#### [FRAGMENTO DEL TEXTO]
La Eurocopa como medida de tiempo

2021 -que debió ser 2020, como todo lo que arrasó aquel año absurdo-, será la Eurocopa de la adultez: haber buscado otro techo, lejos del calor paternal. Una Eurocopa que es, a su vez, una suerte de diáspora: se juega a lo largo de toda Europa. Todo y nada, a la vez. Algo nuevo.

2016, junio. Llovía tanto en la UAM-Xochimilco, una suerte de trajinera con forma de campus, que los pasillos derivaban en ríos salvajes. Llegaba yo al salón, desierto, con un pobre profesor desvencijado y de hombros hundidos que buscaba enseñarnos periodismo. Otra vez no llegó nadie, mascullaba. A cuentagotas arribaban dos, tres más, mientras afuera se caía el cielo. Al mismo tiempo, en Lens, bajo un sol inclemente, Gareth Bale colocaba el balón y se echaba dos, tres pasos atrás. ¿Empezamos la clase, aunque seamos pocos?, preguntó el profesor. La puta madre, la metió, respondí. Aún no entiendo cómo es que la red de la UAM, tan caprichosa, tan inestable, tan metáfora de lo que es, en sí, la institución, soportó aquel encuentro. Inglaterra derrotó dos a uno a Gales en fase de grupos y el profesor se arrimó a mí. No me gusta el fútbol, dijo, pero gracias por haber llegado a la clase. No volví a saber de él, fue su último trimestre.

[Entradas de la colección]
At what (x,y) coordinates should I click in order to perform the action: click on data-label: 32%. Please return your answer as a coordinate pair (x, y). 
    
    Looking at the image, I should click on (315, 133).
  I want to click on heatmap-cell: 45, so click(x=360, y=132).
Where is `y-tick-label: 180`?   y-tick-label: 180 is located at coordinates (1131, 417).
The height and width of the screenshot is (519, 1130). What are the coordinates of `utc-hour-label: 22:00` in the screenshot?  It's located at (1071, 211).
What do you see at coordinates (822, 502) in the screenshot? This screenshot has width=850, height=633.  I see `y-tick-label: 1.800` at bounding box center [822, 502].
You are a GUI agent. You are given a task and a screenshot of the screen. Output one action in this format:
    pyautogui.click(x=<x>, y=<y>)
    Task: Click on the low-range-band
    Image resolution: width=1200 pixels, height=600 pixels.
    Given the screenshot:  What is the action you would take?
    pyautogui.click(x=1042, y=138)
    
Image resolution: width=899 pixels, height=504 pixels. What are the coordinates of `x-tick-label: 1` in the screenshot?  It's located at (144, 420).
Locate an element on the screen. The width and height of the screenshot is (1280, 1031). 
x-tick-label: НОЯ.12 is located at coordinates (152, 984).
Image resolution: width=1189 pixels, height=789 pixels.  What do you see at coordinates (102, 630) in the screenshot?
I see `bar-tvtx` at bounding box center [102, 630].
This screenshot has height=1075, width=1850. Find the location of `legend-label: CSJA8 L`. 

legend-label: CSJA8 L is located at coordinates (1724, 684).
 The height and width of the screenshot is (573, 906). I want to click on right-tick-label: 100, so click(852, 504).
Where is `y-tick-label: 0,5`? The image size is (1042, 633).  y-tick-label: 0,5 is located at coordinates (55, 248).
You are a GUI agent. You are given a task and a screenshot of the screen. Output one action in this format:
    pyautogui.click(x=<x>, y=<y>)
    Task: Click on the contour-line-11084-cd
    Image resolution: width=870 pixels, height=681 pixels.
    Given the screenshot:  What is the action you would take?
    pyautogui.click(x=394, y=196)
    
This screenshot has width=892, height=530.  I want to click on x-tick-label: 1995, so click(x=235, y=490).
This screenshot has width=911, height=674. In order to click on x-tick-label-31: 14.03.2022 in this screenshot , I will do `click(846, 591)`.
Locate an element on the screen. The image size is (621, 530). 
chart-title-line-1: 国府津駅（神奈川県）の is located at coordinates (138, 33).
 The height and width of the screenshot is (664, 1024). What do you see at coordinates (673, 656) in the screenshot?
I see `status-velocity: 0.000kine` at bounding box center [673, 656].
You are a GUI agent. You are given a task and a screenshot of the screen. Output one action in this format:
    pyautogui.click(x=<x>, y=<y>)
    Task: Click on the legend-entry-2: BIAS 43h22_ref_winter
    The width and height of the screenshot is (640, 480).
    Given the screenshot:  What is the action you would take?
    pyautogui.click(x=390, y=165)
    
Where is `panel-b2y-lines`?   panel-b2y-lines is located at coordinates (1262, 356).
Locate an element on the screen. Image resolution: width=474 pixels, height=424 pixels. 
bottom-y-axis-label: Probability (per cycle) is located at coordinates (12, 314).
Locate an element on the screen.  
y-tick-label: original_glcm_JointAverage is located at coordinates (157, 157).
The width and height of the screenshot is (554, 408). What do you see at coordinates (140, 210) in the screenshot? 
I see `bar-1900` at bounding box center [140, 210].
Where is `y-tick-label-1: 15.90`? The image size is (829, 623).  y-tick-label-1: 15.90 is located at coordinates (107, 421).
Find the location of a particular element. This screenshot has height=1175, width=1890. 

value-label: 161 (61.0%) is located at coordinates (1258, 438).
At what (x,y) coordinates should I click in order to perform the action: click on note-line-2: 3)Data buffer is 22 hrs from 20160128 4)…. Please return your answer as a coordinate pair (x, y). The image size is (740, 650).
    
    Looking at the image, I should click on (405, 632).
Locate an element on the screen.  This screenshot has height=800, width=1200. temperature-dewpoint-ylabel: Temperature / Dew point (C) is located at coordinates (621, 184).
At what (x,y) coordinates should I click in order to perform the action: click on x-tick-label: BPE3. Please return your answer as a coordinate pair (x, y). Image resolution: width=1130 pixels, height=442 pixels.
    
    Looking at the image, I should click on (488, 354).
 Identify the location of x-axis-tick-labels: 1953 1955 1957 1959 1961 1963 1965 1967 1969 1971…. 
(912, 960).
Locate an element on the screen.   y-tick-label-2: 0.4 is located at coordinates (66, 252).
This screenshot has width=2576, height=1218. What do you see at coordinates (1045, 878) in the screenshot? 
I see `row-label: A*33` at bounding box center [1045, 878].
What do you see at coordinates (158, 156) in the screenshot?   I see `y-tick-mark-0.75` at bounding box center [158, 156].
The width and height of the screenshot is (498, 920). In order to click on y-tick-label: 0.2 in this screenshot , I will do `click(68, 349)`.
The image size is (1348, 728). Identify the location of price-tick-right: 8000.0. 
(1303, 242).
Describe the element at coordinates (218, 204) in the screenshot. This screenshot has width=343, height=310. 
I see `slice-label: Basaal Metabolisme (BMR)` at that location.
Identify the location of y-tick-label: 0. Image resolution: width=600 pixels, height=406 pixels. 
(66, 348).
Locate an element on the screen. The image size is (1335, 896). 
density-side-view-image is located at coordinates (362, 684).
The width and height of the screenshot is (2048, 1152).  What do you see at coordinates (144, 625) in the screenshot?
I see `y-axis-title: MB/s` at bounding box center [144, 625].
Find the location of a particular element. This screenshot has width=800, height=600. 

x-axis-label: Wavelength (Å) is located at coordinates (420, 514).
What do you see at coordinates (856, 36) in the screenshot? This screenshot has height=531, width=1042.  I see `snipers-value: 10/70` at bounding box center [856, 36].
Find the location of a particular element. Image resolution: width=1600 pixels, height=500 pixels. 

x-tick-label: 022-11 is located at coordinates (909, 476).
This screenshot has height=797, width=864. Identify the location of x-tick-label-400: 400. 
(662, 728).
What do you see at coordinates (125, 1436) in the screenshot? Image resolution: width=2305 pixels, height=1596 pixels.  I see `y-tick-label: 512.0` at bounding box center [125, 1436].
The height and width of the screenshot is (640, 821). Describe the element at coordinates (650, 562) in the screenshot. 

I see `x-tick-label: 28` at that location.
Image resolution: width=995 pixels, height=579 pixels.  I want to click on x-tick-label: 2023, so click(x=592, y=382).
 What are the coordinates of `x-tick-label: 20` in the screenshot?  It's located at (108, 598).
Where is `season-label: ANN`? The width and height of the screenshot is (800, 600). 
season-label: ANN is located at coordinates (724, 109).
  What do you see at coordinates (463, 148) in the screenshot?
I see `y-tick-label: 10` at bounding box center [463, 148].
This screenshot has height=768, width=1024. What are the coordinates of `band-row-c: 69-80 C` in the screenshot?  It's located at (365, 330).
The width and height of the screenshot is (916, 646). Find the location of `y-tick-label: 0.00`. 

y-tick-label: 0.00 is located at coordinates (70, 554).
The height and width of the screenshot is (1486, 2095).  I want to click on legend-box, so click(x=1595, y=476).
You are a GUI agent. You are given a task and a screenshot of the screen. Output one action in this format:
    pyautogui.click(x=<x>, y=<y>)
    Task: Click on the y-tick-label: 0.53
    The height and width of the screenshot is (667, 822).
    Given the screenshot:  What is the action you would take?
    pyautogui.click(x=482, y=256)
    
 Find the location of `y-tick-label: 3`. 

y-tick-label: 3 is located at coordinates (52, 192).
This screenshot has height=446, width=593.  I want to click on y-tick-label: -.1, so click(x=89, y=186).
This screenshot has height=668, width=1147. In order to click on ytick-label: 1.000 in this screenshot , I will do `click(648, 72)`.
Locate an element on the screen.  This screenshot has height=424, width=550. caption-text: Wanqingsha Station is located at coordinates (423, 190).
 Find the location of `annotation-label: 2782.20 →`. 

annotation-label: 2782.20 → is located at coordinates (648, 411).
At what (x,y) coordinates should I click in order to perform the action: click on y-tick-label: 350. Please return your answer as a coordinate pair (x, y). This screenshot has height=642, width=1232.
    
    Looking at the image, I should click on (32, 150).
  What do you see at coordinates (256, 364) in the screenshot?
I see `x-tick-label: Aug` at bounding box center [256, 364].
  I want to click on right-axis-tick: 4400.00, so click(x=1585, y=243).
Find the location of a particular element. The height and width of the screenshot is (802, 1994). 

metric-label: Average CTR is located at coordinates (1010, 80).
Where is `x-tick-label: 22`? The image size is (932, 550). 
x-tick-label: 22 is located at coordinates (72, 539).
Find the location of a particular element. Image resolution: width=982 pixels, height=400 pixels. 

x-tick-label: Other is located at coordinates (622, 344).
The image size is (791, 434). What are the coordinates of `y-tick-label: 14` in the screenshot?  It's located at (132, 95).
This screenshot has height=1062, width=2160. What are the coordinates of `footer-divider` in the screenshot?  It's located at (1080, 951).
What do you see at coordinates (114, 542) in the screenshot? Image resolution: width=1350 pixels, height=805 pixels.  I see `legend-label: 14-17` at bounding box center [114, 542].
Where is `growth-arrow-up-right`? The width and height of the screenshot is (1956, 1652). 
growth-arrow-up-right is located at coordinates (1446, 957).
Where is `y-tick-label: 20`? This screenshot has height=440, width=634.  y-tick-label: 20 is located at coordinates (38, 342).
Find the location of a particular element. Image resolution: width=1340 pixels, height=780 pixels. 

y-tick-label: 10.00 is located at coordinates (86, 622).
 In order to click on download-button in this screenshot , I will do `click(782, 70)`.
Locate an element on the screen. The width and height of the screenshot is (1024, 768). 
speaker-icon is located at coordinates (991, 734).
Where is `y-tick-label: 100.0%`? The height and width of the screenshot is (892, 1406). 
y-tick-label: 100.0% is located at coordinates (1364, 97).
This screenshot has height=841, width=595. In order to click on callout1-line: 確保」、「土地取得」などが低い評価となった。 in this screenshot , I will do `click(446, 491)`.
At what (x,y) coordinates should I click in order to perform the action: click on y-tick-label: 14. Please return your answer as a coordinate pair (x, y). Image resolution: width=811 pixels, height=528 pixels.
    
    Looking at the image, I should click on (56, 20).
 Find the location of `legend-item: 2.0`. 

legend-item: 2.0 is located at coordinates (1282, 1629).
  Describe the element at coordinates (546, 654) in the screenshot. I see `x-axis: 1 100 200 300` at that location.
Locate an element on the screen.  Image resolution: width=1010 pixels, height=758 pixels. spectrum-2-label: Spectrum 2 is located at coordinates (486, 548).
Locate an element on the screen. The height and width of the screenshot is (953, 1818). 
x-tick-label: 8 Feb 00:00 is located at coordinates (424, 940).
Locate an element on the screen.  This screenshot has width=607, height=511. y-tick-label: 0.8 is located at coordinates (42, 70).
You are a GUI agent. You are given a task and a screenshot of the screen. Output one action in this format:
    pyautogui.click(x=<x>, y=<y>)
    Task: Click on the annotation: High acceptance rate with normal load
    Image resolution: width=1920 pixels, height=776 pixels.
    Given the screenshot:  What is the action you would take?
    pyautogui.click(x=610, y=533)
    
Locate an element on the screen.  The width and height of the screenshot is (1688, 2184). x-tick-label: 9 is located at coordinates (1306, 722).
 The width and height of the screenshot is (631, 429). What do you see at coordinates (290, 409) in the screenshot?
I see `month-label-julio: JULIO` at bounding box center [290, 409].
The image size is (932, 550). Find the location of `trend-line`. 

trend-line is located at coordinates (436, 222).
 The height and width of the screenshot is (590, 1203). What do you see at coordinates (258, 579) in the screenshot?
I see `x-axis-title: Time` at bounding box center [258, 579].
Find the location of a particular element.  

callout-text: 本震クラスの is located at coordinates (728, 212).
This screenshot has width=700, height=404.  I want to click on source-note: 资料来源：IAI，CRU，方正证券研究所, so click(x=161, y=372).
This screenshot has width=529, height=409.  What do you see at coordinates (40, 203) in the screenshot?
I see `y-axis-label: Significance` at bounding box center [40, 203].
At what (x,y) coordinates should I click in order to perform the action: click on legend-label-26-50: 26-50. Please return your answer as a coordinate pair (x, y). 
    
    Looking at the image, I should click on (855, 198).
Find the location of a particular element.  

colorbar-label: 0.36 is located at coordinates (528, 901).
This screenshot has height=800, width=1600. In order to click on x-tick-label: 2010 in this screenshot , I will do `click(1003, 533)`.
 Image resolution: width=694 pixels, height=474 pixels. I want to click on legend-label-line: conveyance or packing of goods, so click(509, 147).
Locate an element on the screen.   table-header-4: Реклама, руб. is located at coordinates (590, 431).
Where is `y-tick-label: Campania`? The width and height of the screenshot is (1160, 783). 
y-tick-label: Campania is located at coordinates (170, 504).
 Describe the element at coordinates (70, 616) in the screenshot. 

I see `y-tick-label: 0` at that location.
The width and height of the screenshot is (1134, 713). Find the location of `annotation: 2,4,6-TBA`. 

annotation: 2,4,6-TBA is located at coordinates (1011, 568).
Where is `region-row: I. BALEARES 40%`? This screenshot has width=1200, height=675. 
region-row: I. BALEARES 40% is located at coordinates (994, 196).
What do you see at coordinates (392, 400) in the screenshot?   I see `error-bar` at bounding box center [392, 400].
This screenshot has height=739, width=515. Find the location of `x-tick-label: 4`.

#### [CONSIGNA 1]
Responde, según el texto sobre la Eurocopa:
(a) ¿Dónde se juega la Eurocopa de 2021?
(b) ¿En qué campus llovía tanto en junio de 2016?
(c) ¿Con qué marcador derrotó Inglaterra a Gales en fase de grupos?
#### [CONSIGNA 2]
Continúa el texto sobre la Eurocopa a partir de su última oración.
Las filas son material aparte y no guardan relación con el texto sobre la Eurocopa.

#### [RESPUESTA DEL EJERCICIO 1]
(a) A lo largo de toda Europa.
(b) En la UAM-Xochimilco.
(c) Dos a uno.

#### [RESPUESTA DEL EJERCICIO 2]
Escribe Rodrigo Márquez Tizano que todo campeonato arranca en la infancia. Mi Eurocopa personal arranca en 2004, con el triunfo griego, a mis ocho años. No viví el torneo frente al televisor, mucho menos en un estadio, sino en esos escasos metros que, sobre Carlos B. Zetina, en la colonia Escandón, separaban la puerta de primaria del café más cercano: ahí había un proyector que transmitía los juegos. Grecia desafió mi lógica. Thierry Henry, David Trézeguet, Zinedine Zidane, Claude Makélélé, Robert Pirés, Fabien Barthez, todos cayeron. Aquí hay que puntualizar la importancia y dimensión mítica que tiene un nombre mediático en la mente de un niño de ocho años obsesionado con el fútbol: si no son superhéroes, es porque incluso a los superhéroes a veces les duelen cosas. De grande quiero ser Charisteas, le dije a mi papá. En mi vida importan más los Nikopolidis, Dellas, Zagorakis, Karagounis, Katsouranis y Charisteas, que los Aristóteles, Platón, Sócrates, Parménides, Tales y Empédocles. Mejor quiero ser Araujakis, corregí. Ahora me gustaría imaginarme como un remate de Traianos Dellas: certero, inesperado, inevitable.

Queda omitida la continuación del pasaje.